There is a case to be made that circumspection about China helps prevent the onset of an assumption that it will inevitably become a full-scale enemy of the U.S. A generation of European military officers expected and even looked forward to the conflict that became World War I; all they wondered about was which powers would align. Their sense of inevitability about the war helped make sure it took place. Even if some Chinese military thinkers talk openly about fighting the U.S. inside the family, that doesn’t mean American officers need to do the same.
It is frustrating, however, to hear the Pentagon talk about Air-Sea Battle, and see Secretary Panetta make a trip to Asia, and all the while tiptoe around what everyone knows to be obvious. People feel almost insulted when the chiefs of the Navy and Air Force insist that their long-term plans aren’t designed to defeat the challenges posed by the “advanced adversary” with its capital in Beijing. At least in the bad old days you could say: “If the balloon goes up and the 39th Guards Motor Rifle Division comes rolling through the Gap, we’ve got to have an AirLand Battle doctrine to help us even the odds.” Or you could say: “If the Soviets push the button, we’ll have about 15 minutes’ warning before the missiles get here.”
In that sense, maybe talking openly could be the best antidote to a potential war. At very least, it could air out the musty old attic of truisms and doublespeak about potential sources of conflict. Is America’s sometime commitment to Taiwan really worth World War III? How many sailors and airmen is it willing to sacrifice for the principle of “freedom of navigation” against a no-kidding adversary, as opposed to a joke like the 1980s-era Moammar Qadhafi? How could an America reduced to pulling its pockets inside-out go to war against one of its largest creditors?
The China discussion often fizzles out well short of these and other crucial questions, perhaps because war is too terrible to contemplate. The U.S. couldn’t fight a laid back, autopilot, what-else-is-on? war with China as it has with Iraq and Afghanistan. The American public would actually have to get involved, and it might actually have to pay — in blood or treasure or both — which raises the stakes considerably.
Should Washington leaders drop their hesitance about calling out China and start getting real, or is there value in certain kinds of politeness and discretion? What do you think?

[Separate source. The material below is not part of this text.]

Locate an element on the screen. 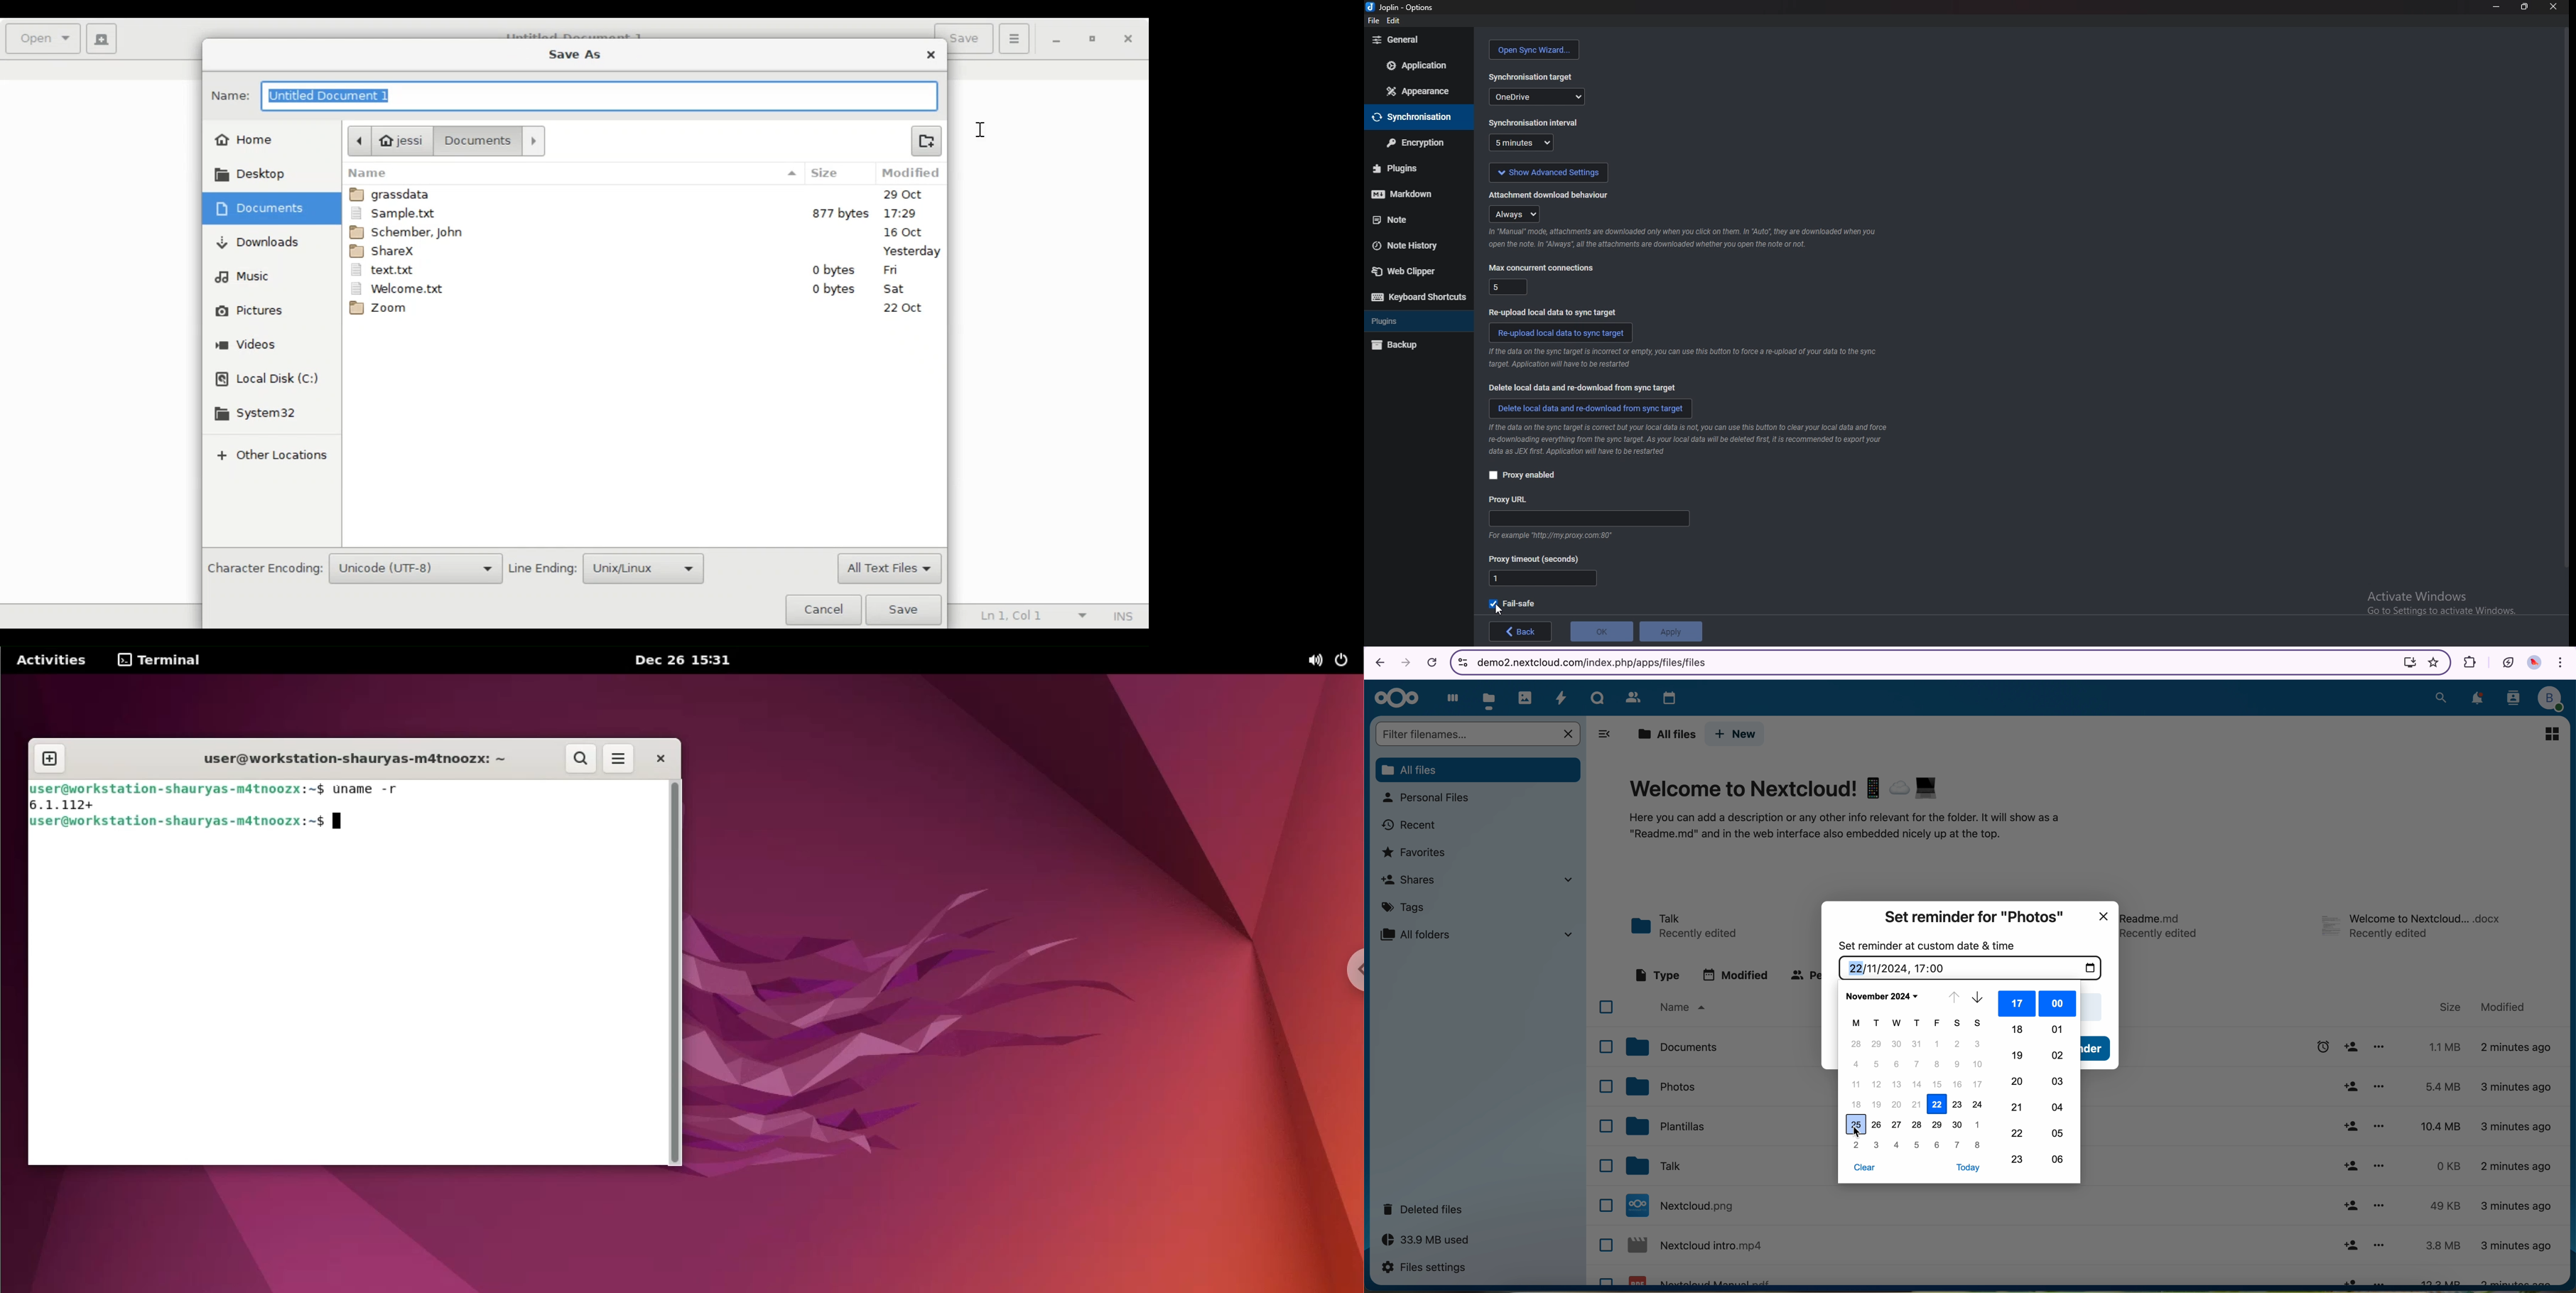 This screenshot has width=2576, height=1316. 21 is located at coordinates (2018, 1106).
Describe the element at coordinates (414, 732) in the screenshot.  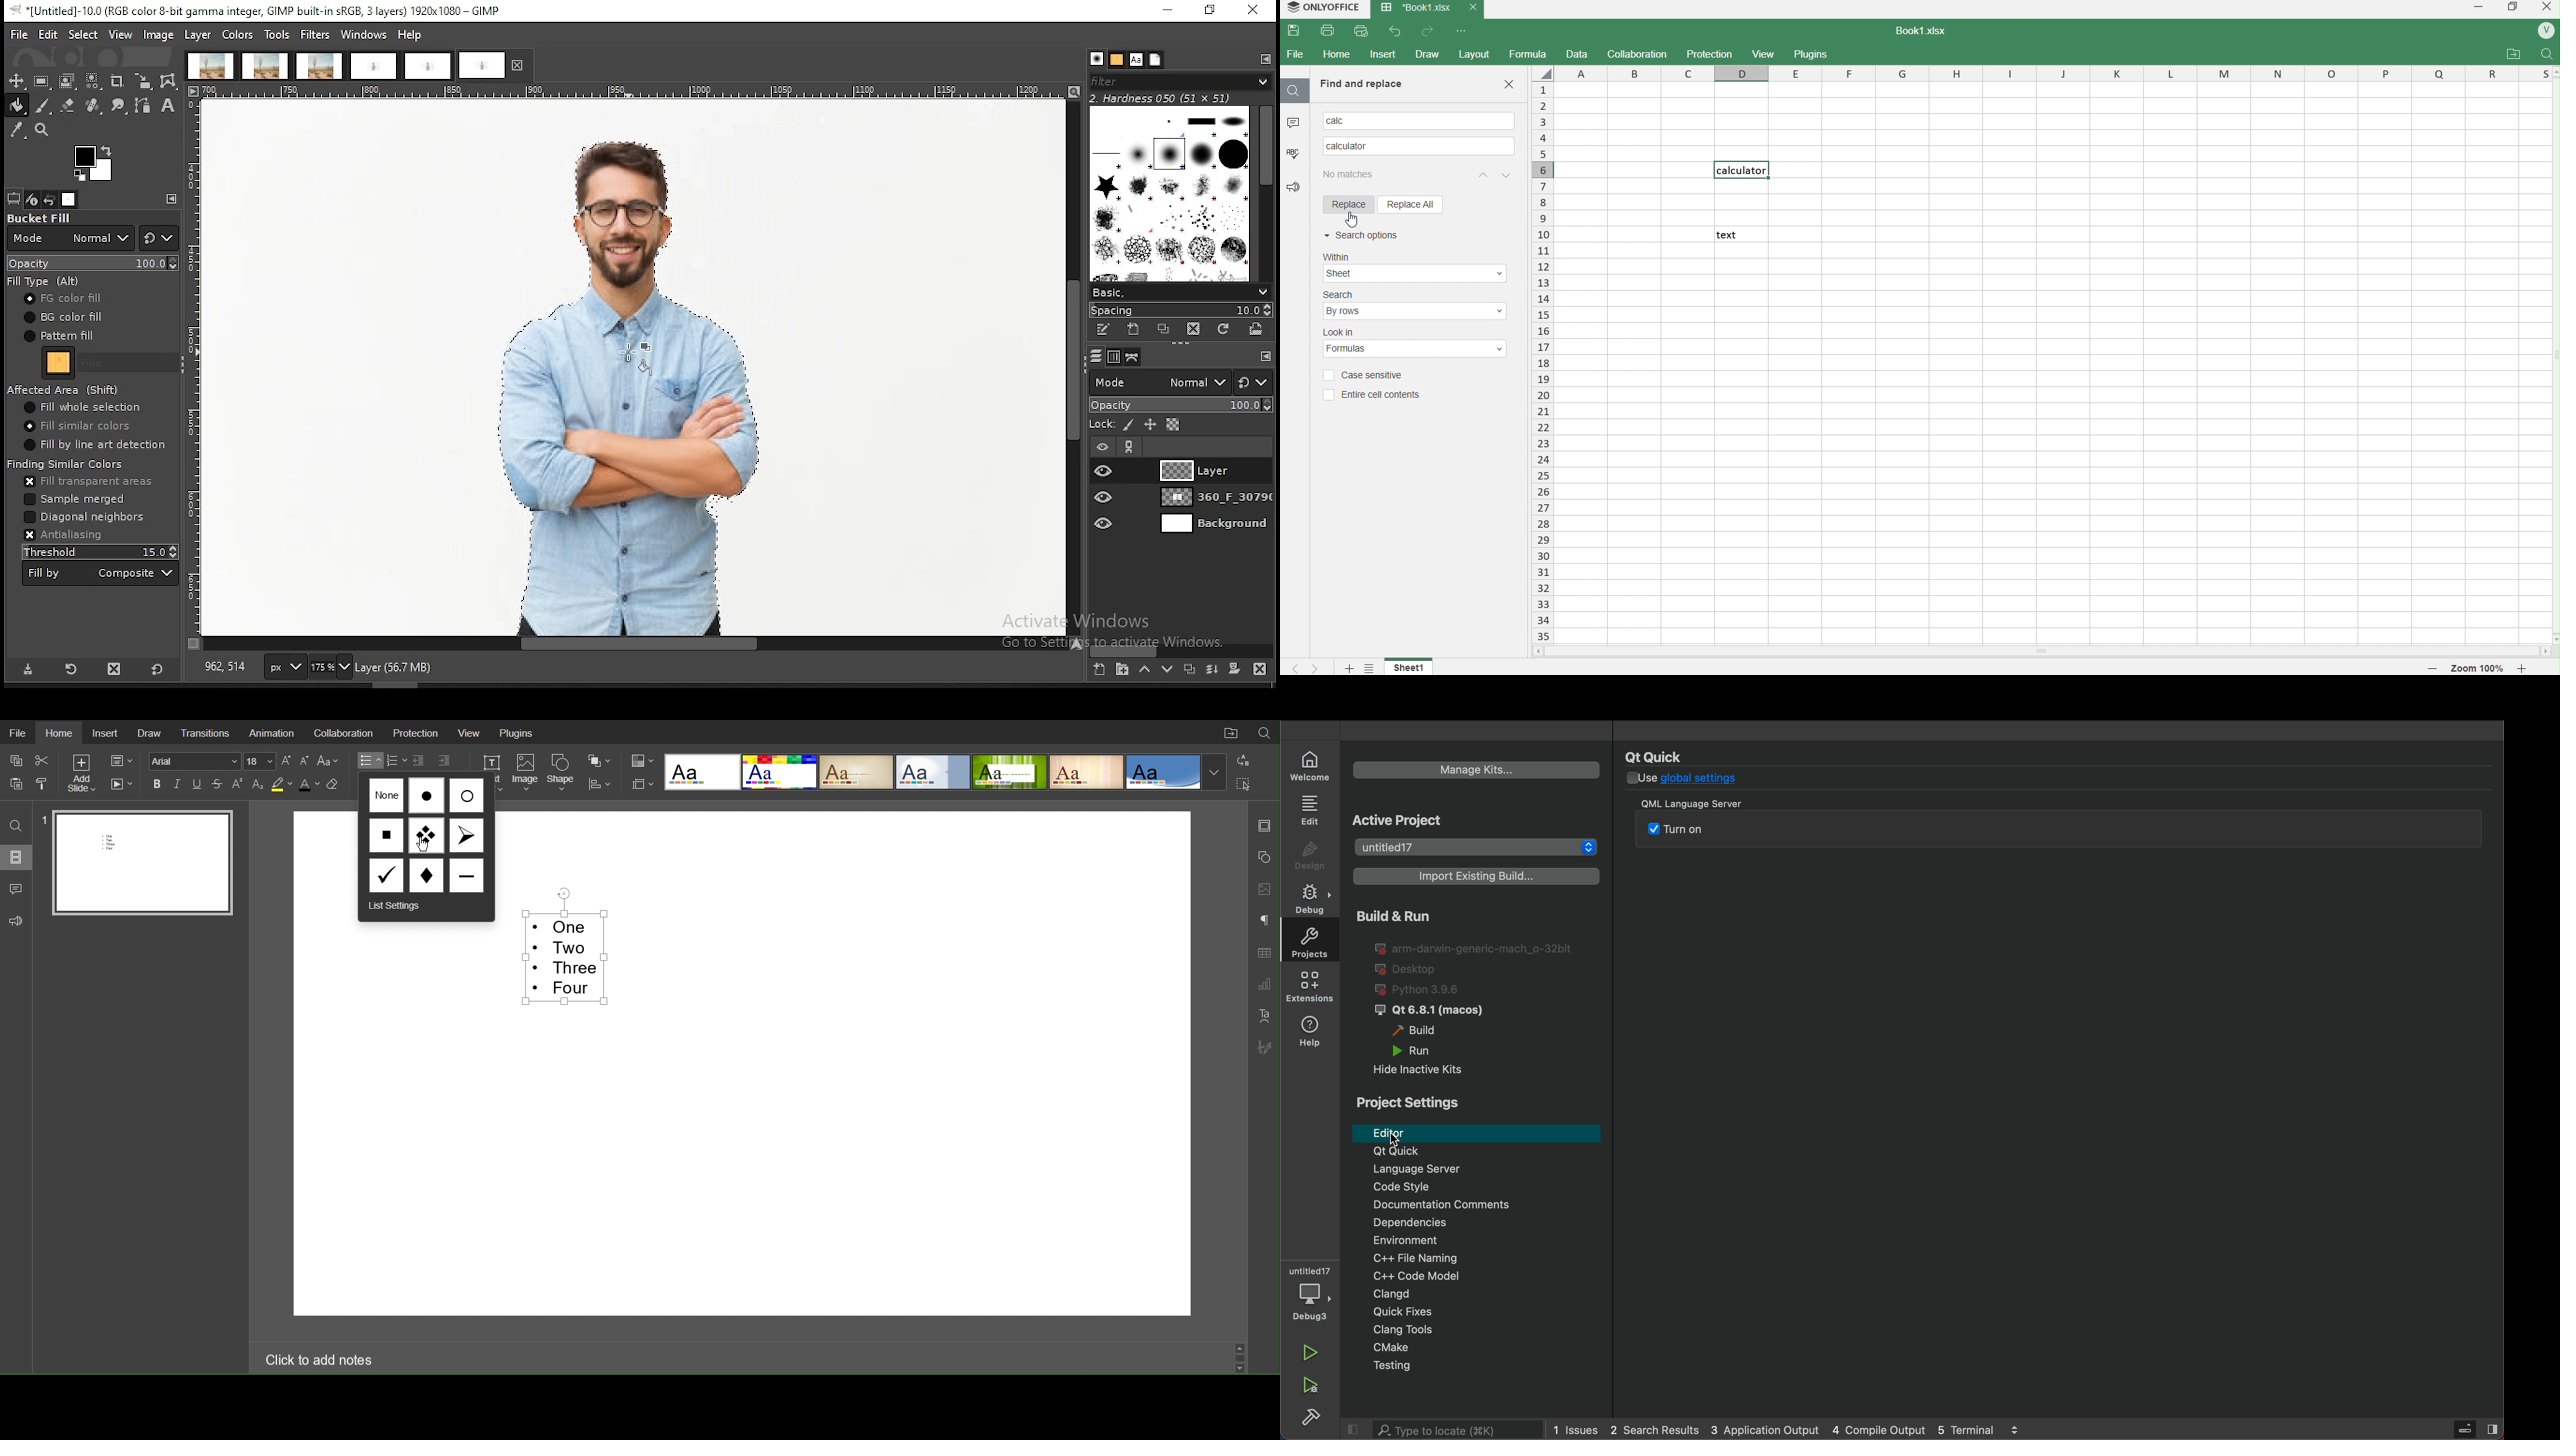
I see `Protection` at that location.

NOTE: The photo that accompanies this post is an official Marine Corps image depicting the opening of a Marine recruiting post in New York’s Chinatown neighborhood. According to its official cutline, it includes “Chinese community” representatives who appeared with the Marines and American veterans who attended the opening. The image was chosen to illustrate the Defense Department’s official narrative that it does not consider China or the Chinese to be its enemies — quite the opposite, that it makes the effort to reach out and build relationships. The image is a counterpoint to the argument made in the column quoted in the post, that DoD and others in the Washington national security sphere should talk candidly about a potential or perceived threat from China.